Takata Ordered to Speed Up Airbag Recall, Fined $200 Million
Earlier today, the U.S. Department of Transportation’s National Highway Traffic Safety Administration (NHTSA) issued the largest civil penalty in its history against Takata, maker of defective air bag inflators responsible for seven deaths and nearly 100 injuries. The penalty includes a $70 million fine due immediately, and an additional $130 million fine if they do not increase their recall process and comply with additional oversight orders.
The defective airbags can rupture, shooting small metal fragments which act like shrapnel. Seven deaths and at least 139 injuries have been attributed to the airbags. The problem has been traced to the inflator device, which uses compressed ammonium nitrate gas. Takata issued the first recall for the defective products in 2008, but the New York Times reported the company was aware of the defect since 2004. The problem now affects over 34 million vehicles, making it the largest auto recall in history.
This penalty was issued after Takata failed to notify the NHTSA of the defective airbags while providing inaccurate information to the agency and auto-makers. After denying a problem existed for years, Takata finally admitted there was a safety issue with the ammonium nitrate inflators and that they failed to notify the NHTSA within the required five-day period.
In addition to the $70 million they are being fined up-front, Takata is facing $60 million in fines if they fail to recall the defective air bag inflators by Dec. 31, 2018. They face an additional $70 million in penalties if they are caught violating any safety regulations in the future, including continued use of ammonium nitrate inflators.The orders also include demands for “safety culture” improvements, and appointment of a third-party monitor to assess Takata’scompliance to safety regulations.

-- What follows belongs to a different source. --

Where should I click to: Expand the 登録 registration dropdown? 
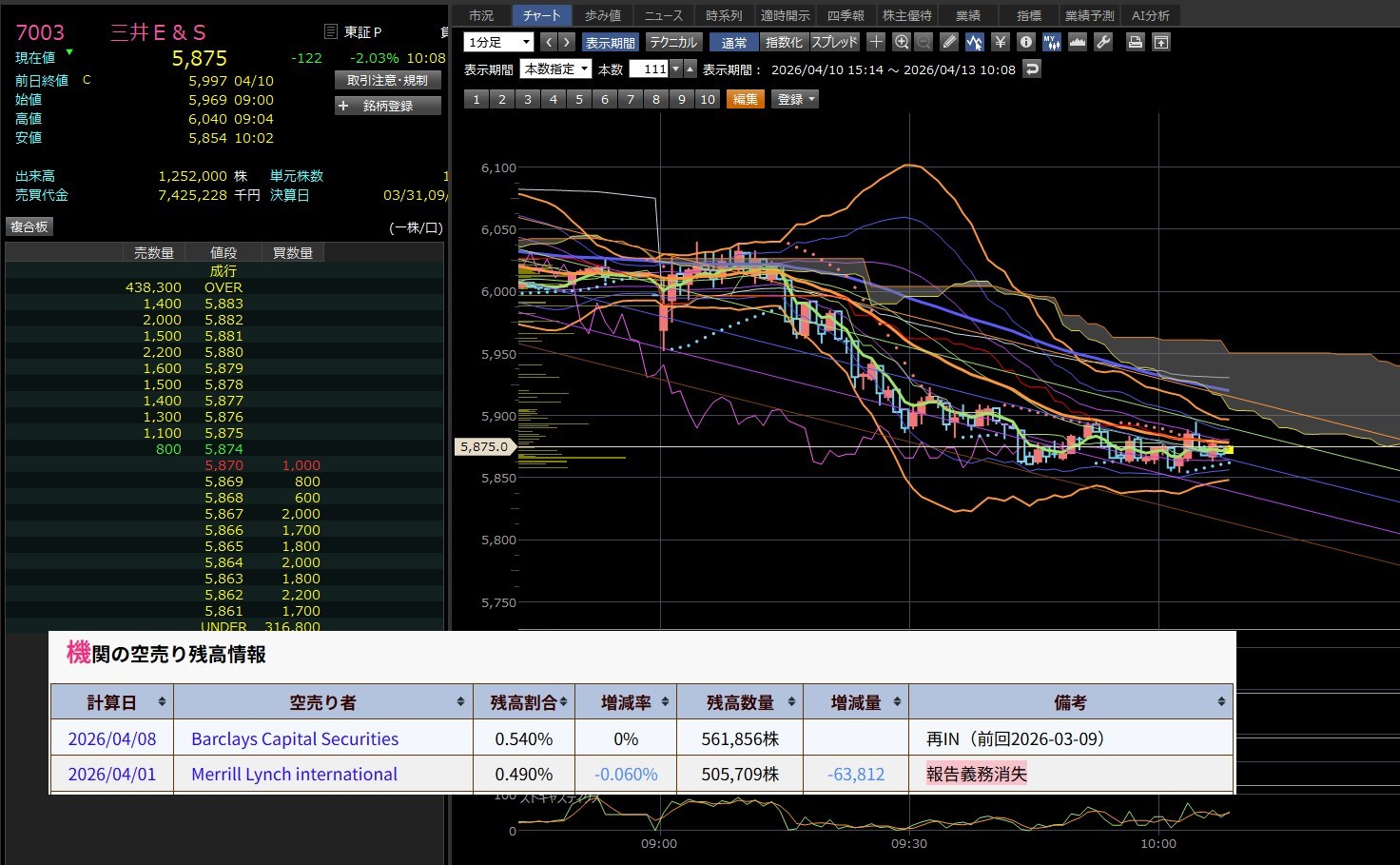(796, 99)
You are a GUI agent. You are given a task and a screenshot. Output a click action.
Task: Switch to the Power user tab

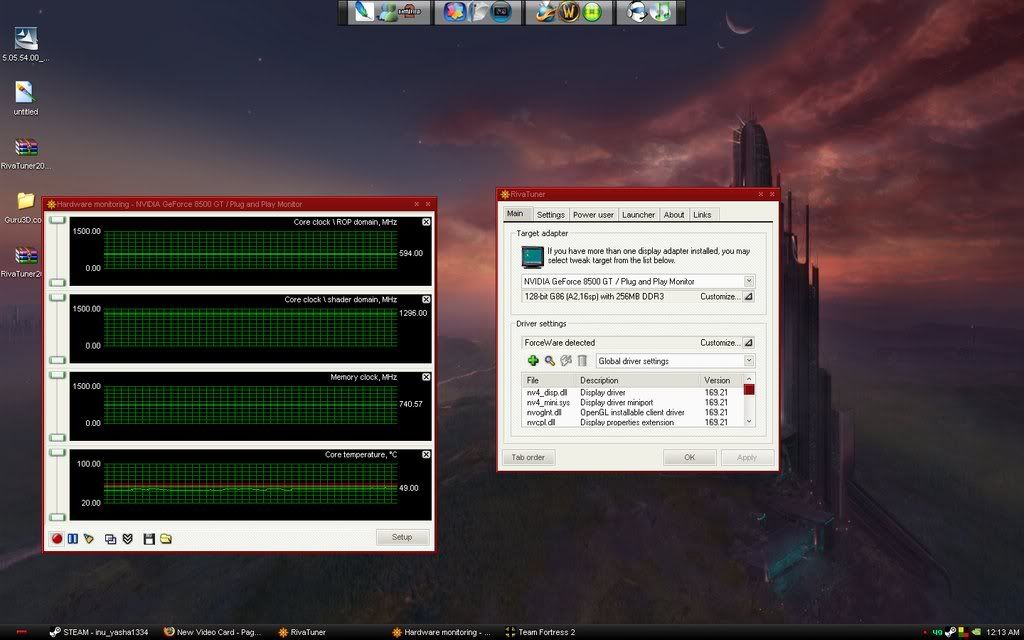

These orders are unprecedented, not just in terms of dollar amount, but as an exercise of the NHTSA’s authority to regulate the auto industry. In a statement to the press, the agency explained its authority to accelerate recalls for vehicle manufacturers under TREAD act, passed in 2000. If there is a risk of death or serious injury, the agency is given the power for remedial intervention.
Have you suffered an injury from a defective Takata airbag? You may be entitled to compensation. The experienced product liability attorneys at Peterson & Associates, P.C.™are prepared to help you. Contact us today for a free consultation.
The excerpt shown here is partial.